▶ [Study text]
=== Begin Enclosure ===

6. Purple’s Obligations

Purple will:

  1. Provide access to its Partner Program, offering tools, training, and support to assist the Reseller in selling and supporting the Service. Purple will provide the Service in accordance with its Service Description and Support Service Standards, including maintaining a 99.9% uptime guarantee per calendar month, excluding scheduled maintenance.
  2. Ensure timely activation of Service Licenses following acceptance of Reseller Sales Orders.
  3. Offer technical support for escalated issues that cannot be resolved by the Reseller.

7. Intellectual Property

  • All intellectual property rights related to the Service remain exclusively owned by Purple.
  • The Reseller receives a limited, non-transferable license to market and administer the Service solely for End Customers under this Agreement.
  • The Reseller shall promptly notify Purple of any infringement or suspected infringement of Purple’s intellectual property rights.

8. Data Protection

  • Compliance with Data Laws: The Reseller must comply with all applicable data protection laws, including GDPR, CCPA, and any other relevant regulations.
  • Processing and Protection:
    • The Reseller acts as a processor for any customer data obtained through the Service and must ensure secure handling in compliance with applicable laws. Purple reserves the right to audit the Reseller’s compliance with this Agreement, including data protection measures, upon reasonable notice. The Reseller shall not subcontract any of its obligations under this Agreement without the prior written consent of Purple.
    • Purple retains the right to audit the Reseller’s data protection measures if required to ensure compliance.
  • Subprocessors: The Reseller must ensure that any third-party subprocessors comply with equivalent data protection obligations.

9. Payment Terms

  • Payments for Service Licenses are due within 30 days of the invoice date unless otherwise agreed in writing.
  • Fees are exclusive of VAT or applicable taxes, which the Reseller is responsible for paying.
  • Purple reserves the right to suspend Service Licenses for non-payment.

10. Termination

This Agreement may be terminated:

  1. By Either Party: With 30 days’ written notice. If neither Party provides notice, the Agreement will automatically renew for successive one-year terms.
  2. Force Majeure: Neither Party shall be liable for any failure or delay in performing its obligations under this Agreement due to events beyond its reasonable control, including but not limited to acts of God, natural disasters, pandemics, or government actions.*
  3. For Cause: Immediately, if either Party:
    • Breaches the terms of this Agreement and fails to remedy the breach within 14 days.
    • Becomes insolvent or ceases business operations.
  4. By Purple: If the Reseller engages in activity that damages Purple’s reputation, breaches applicable laws, or misuses Purple’s intellectual property.

=== End Enclosure ===

▶ [Extracted material]
=== Begin Enclosure ===

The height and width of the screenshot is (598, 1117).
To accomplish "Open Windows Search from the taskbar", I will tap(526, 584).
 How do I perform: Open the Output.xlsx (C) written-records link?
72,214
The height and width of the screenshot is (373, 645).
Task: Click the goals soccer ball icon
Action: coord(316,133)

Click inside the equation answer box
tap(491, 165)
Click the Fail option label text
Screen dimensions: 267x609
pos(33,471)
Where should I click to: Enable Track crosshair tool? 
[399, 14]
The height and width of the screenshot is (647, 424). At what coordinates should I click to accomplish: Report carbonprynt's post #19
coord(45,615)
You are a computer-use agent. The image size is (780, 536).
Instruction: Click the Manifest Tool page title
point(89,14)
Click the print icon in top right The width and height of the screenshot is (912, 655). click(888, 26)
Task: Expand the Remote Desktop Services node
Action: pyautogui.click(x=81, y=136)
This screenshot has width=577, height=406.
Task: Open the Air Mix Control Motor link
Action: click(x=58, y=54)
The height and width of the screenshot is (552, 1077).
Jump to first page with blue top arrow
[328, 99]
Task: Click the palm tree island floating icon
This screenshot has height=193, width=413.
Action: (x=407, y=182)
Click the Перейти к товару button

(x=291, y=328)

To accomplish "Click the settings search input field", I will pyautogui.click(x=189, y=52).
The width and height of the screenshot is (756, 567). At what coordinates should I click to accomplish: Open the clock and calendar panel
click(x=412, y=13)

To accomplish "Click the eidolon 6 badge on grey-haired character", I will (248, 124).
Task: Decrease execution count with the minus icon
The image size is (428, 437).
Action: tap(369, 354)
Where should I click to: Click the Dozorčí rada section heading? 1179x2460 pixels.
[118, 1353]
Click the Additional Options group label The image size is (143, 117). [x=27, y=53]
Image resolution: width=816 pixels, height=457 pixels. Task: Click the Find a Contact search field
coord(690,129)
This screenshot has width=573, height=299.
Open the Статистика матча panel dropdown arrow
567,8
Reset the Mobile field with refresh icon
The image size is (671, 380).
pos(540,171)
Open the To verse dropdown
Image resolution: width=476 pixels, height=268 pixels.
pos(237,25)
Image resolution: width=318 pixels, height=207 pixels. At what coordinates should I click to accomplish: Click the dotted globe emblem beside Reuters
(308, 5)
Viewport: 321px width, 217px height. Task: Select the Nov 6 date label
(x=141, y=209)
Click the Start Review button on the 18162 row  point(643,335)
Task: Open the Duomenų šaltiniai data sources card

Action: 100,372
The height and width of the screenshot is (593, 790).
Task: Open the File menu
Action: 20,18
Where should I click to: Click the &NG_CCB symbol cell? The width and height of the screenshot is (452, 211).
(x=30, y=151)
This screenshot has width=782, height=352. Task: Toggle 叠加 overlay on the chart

=== End Enclosure ===

▶ [What you should do]
According to the reseller agreement excerpt, what uptime does Purple guarantee for the Service each calendar month?

▶ [Task result]
99.9% uptime per calendar month, excluding scheduled maintenance.